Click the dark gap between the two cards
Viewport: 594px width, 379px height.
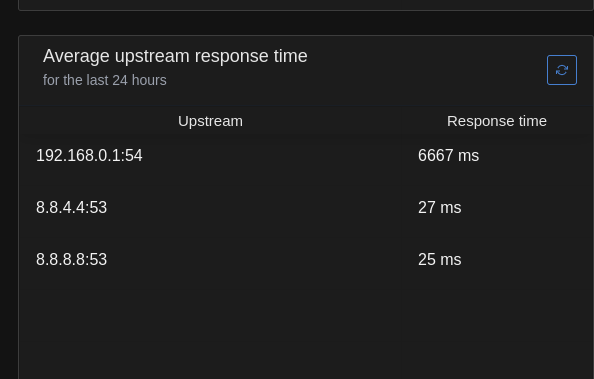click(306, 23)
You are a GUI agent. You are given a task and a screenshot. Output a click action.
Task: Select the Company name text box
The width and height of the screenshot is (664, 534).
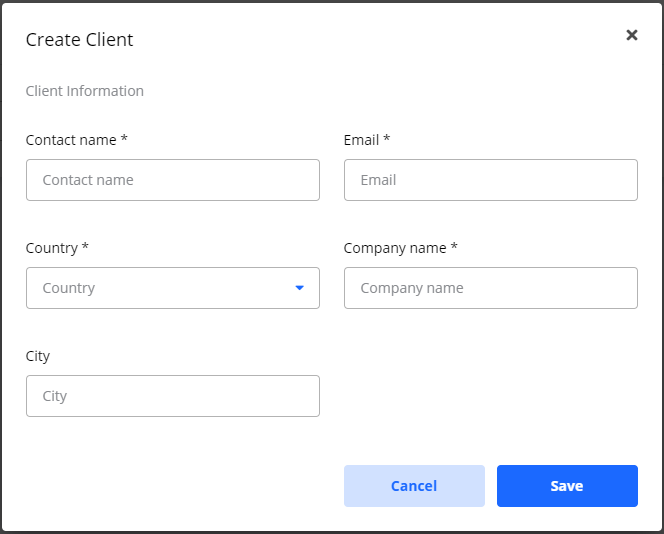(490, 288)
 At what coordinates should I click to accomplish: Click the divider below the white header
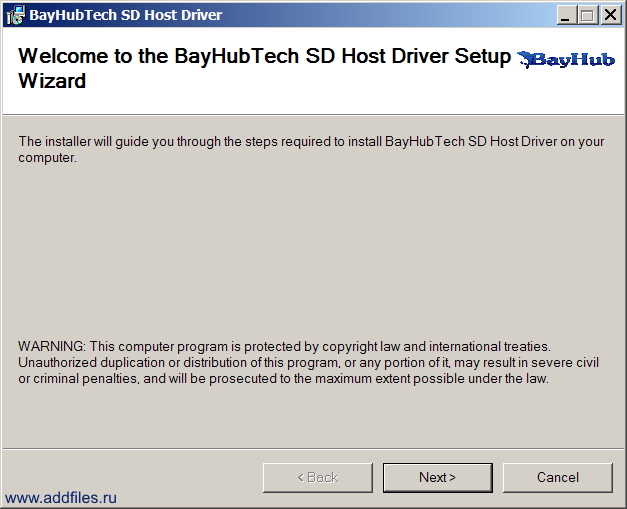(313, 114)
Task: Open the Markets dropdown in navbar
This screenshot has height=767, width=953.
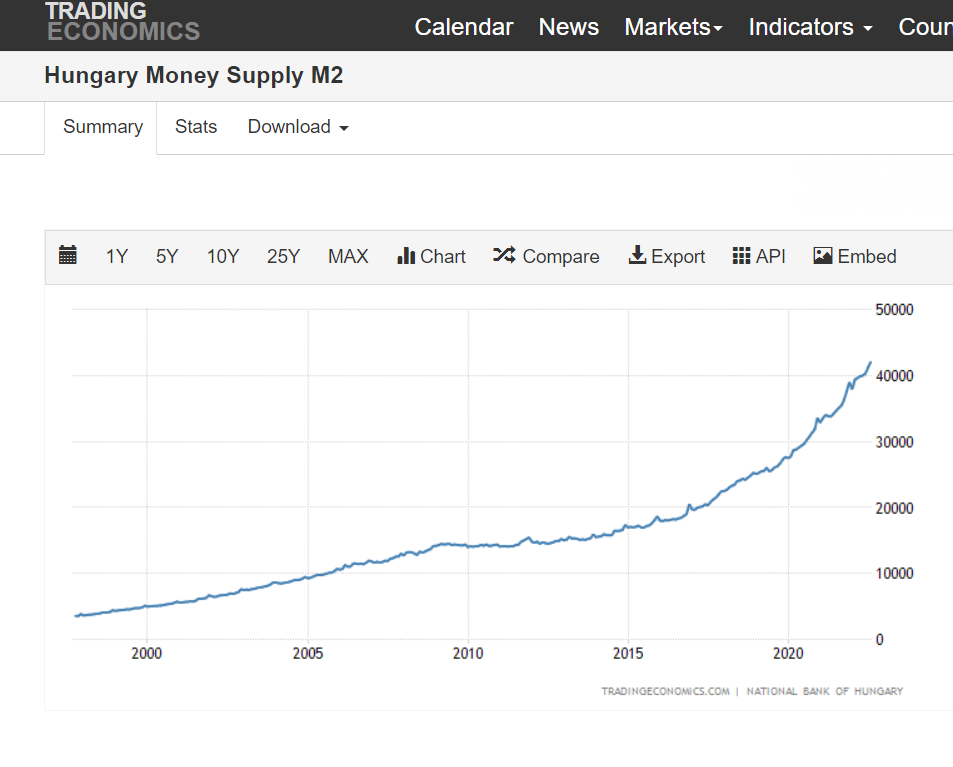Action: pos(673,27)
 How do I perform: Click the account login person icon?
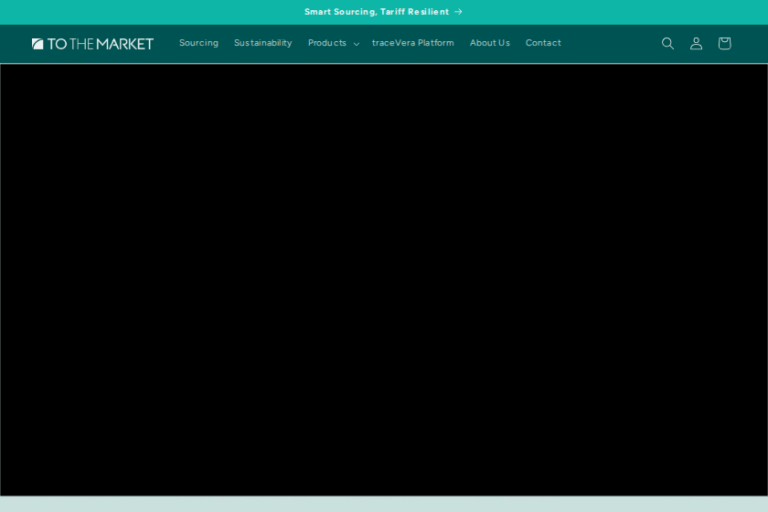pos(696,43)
============
## AIM OF THE TASK
Print all the entries exactly as they appear, without the pictures.

## YOUR RESPONSE
Click the dark gap between the two cards
Viewport: 594px width, 379px height.
click(306, 23)
You are a GUI agent. You are given a task and a screenshot. Output a click action.
Task: Select the Company name text box
The width and height of the screenshot is (664, 534).
(490, 288)
 At what coordinates should I click to accomplish: Click the divider below the white header
(313, 114)
Task: Open the Markets dropdown in navbar
This screenshot has height=767, width=953.
Action: pos(673,27)
 How do I perform: Click the account login person icon?
pos(696,43)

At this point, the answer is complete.